I just watched Black Death with Sean Bean and that bloke from Blackadder.
Incredibly well made film, and I did enjoy it. However, I think the rating is a little low; I'd have said it was an 18, not a 15. The violence and so forth is quite strong, although the language is very mild.
I think it's quite a nice play on both historical and horror films, and combines the two sides seamlessly. The acting is great, the music is good, the sound is superb (Especially towards the end) and the weaponplay is also pretty good.

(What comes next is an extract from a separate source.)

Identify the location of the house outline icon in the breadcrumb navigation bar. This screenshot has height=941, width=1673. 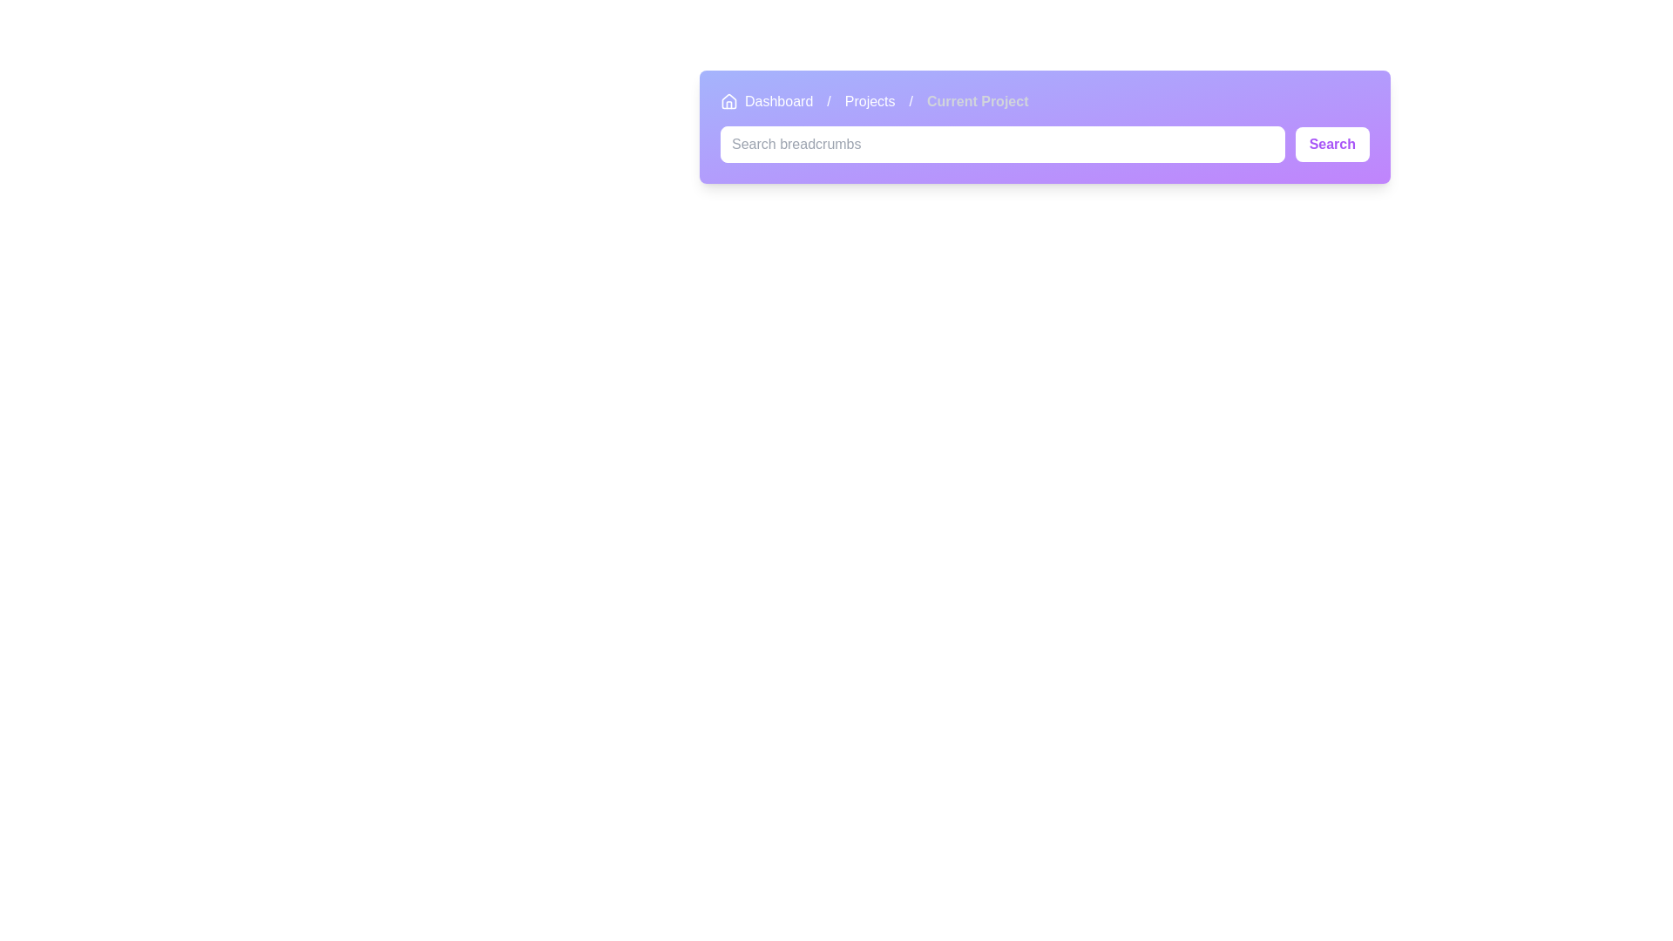
(729, 101).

Well worth a watch, even if you're squeamish.
I've just watched this and I was a little disappointed. I'd worked out the plot about five minutes in and after that it was just watching the dominoes topple. I agree it looked great and the lack of gunplay was welcome but it did press several of my dumb SF buttons: things like the size of the ship, all those huge spaces all full of air at a breathable pressure.
"Captain, I think we got a stowaway."
"Okay, put on your suits and vent the ship. Next problem please."
And the big engines firing all the time for four years! They only cut out about 30 seconds before they reach their destination; at which point the ship just stops (once the engines stop pushing it). At some point this ship goes FLT. It has to. Rhea its destination is 'four years' away from Earth. Proxima Centuri is about 4.2 light-years from us. So even if Rhea is around our nearest neighbour - and the implication is that it isn't - then the Kassandra must have gone faster than light to get there in the time. As it was constantly accelerating, when it got to Station 42 (aka Matrix in Space) it would have been doing at least lightspeed and have have become massy enough to destroy the whole bloody planet as it hit.
As for the moment when our heroine jet packs straight into the open airlock at the end....
I'm now watching Gayniggers from Outer Space. It's funnier.
Last edited by JunkMonkey; February 27th, 2011 at 04:47 PM.